Super League

Ein Eigentor ebnet schwachen aber effizienten Baslern in Thun den Weg zum 2:0-Sieg

Torschüsse, Corner, Chancen: Der FCB liegt in Thun beim Akanji-Comeback in so gut wie jeder Statistik hinten. Ein Eigentor in der Schlussphase und ein Konter in der Nachspielzeit reicht Basel dennoch zum 2:0-Sieg gegen den FC Thun.

Am Ende sind es genau solche Spiele, die den Unterschied machen. Denn was auf dem Papier nach einem souveränen 2:0-Sieg des FC Basel gegen den abstiegsbedrohten FC Thun aussieht, war in Tat und Wahrheit ein Spiel auf Augenhöhe – mit einem phasenweise enorm dominanten und überlegenen Thun. Vor allem in der ersten Halbzeit offenbarten die Basler grosse Probleme – sowohl in der Defensive als auch in der Offensive.

Immer war Thun einen Schritt schneller, gedanklich und tatsächlich. Die Thuner gewannen die Zweikämpfe, holten sich die ersten Bälle und setzten den FCB durch hohes und konsequentes Pressing unter Druck. «Es ist schlussendlich das schwierige Spiel geworden, das wir erwartet hatten», sagte Cheftrainer Urs Fischer nach dem Abpfiff. «Über 90 Minuten gesehen war das sicher nicht unser bester Auftritt.»

Basler Dusel, Thuner Unvermögen

Dass es aber dennoch Fischer war, der als Sieger vom Platz ging, hatte er ganz viel Dusel zu verdanken.

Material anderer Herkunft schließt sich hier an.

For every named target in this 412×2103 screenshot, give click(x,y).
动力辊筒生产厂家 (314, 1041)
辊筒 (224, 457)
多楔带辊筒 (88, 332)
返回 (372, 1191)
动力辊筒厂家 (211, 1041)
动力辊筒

Und dem Unvermögen der Thuner Offensivkräfte. Vor allem in der Starphase sah der FCB kein Land, die Defensive wirkte extrem wacklig und liess gleich drei hochkarätige Chancen zu.

Mit etwas mehr Glück hätten die Thuner geschafft, was dem FCB beim letzten Spiel in der Stockhorn-Arena gelungen war: Nach 20 Minuten bereits 3:0 zu führen. Aber das Glück, es war heute nicht aufseiten des Gastgebers. Und zwar nicht nur dann, wenn der Ball knapp am Tor vorbei flog, sondern auch wenn er bereits im Netz zappelte.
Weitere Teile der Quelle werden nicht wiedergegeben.